Procrastinators Unite… Eventually!

We’re all taught at an early age to “Never put off until tomorrow that which can be done today.” In general, that is wise advice. However there are some cases where you do want to wait until the last possible moment to do (or not do) something. In fact, that is one of the overall tenets of  Agile Programming; delay decisions until the last possible moment because you always know more about a problem tomorrow than you do today and can make a better, more informed decision. But, I digress. I’m not here to talk about philosophies of life, or to introduce another “agile methodology” or even about a new weight loss plan based on bacon, lard and cheese puffs.

How many of you have written this same bit of boilerplate code or something similar over and over again?


if OSVersion >= 5.0 then
begin
Module = LoadLibrary('kernel32.dll');
if Module <> 0 then
begin
Proc := GetProcAddress(Module, 'APICall');
if Assigned(Proc) then
Proc(Param1, Param2);
end;
end else
{ gracefully fallback }

 


What if you could just do this?


if OSVersion >= 5.0 then
APICall(Param1, Param2);
else
{ gracefully fallback }

 


The astute among you would immediately see that with previous Delphi releases, the second form, while certainly preferable, at some point the call to “APICall” would eventually have to effectively go through some bit of code similar to the first bit of code. Normally, you would declare an external API reference like this:


procedure APICall(Param1, Param2: Integer); stdcall; external 'kernel32.dll' name 'APICall';

That will cause the linker to emit a external reference into the executable binary that is resolved at load time. Therein lies the problem. That is the situation that the first bit of code above was designed to avoid. If APICall didn’t existing in ‘kernel32.dll’ at load time, the whole application would fail to load. Game over. Thanks for playing. Now, what if you could write code similar the second block of code above and still declare your external API calls in a manner similar to above?


Starting with Delphi 2010, you can do exactly the scenario I describe. To make the second code block work even if “APICall” isn’t available on the version of the OS on which your application is currently running, we’ve introduced a new directive to be used only in the above context, delayed;

procedure APICall(Param1, Param2: Integer); stdcall; external 'kernel32.dll' name 'APICall' delayed;


Simply put, by adding the delayed directive, that instructs the linker to generate the external API reference differently in the executable binary. Now Delphi’s RTL will take care of all that ugly “late-binding” boilerplate code for you. Rather than generating the import in the normal “Imports” section of the executable’s PE file, it is generated into the “Delayed Imports” section following the published PE spec. This also requires that the RTL now has a generic function that does the proper lookups and binds the API whenever it is called the first time. Subsequent calls are just as fast as a normal import.

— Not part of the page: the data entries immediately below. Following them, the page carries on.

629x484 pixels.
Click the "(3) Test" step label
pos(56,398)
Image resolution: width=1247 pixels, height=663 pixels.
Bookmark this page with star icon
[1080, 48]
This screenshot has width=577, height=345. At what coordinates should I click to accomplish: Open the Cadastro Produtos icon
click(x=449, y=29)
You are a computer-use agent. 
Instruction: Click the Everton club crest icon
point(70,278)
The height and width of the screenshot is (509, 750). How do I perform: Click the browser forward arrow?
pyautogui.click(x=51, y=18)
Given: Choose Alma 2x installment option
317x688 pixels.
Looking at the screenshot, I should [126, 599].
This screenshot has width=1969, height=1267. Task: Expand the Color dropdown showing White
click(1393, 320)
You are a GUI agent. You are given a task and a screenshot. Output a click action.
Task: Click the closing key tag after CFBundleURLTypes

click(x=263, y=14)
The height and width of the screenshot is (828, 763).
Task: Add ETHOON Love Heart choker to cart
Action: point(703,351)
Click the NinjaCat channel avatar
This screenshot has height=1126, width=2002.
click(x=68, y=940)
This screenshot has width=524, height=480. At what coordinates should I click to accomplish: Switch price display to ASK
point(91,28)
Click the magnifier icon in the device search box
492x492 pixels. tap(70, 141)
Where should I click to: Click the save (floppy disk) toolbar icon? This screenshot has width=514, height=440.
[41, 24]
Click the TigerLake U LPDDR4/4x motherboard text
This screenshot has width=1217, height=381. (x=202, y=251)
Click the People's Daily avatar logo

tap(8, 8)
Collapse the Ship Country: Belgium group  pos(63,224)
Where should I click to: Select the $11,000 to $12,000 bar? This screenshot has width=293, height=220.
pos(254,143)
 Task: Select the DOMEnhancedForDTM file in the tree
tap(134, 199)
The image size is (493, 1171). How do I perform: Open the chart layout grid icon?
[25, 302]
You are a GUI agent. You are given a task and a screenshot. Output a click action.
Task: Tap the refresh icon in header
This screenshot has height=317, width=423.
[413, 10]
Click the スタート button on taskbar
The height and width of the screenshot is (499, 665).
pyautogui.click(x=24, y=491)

This is different than similar functionality available in ILink32 from C++Builder wherein you can only specify an entire dll in which all references are delay loaded. Also, in C++ you cannot specify kernel32.dll or even ntdll.dll to be delay loaded, since the very startup of any application or dll requires them to already be loaded. In Delphi you can, since it is on an API-by-API basis. The intent of this feature was to make managing all the new APIs from Windows Vista and now Windows 7 much easier without having to continuously and manually write all the delay loaded boilerplate code. Throughout VCL, we can simply make runtime decisions on which APIs to call without always going through those manually coded “thunks.” They are now simply handled by the compiler/linker and the source code barely reveals the fact that something is late-bound.


In a future release, we are considering adding both the API-by-API capability to C++Builder and a way to specify an entire dll to be late-bound in Delphi.

25 comments:

  1. Personally, I would like to see an extension to the delayed keyword that pointed to a graceful fallback routine to avoid repeating the logic in the code everywhere.

    Something like

    procedure APICall(Param1, Param2: Integer); stdcall; external 'kernel32.dll' name 'APICall' delayed MyAPICallReplacement Test MyAPICallTest;

    With MyAPICallReplacement being a procedure/function with the same parameters. And MyAPICallTest be a boolean function. Then you could easily have the defered method work AND not have to write in logic everywhere in your code (and if you re-use the function, you can save a boatload of tweaks later on. One routine to test for each OS level, or whatever condition you wanted to support. Heck, you could even abuse it in even more interesting ways)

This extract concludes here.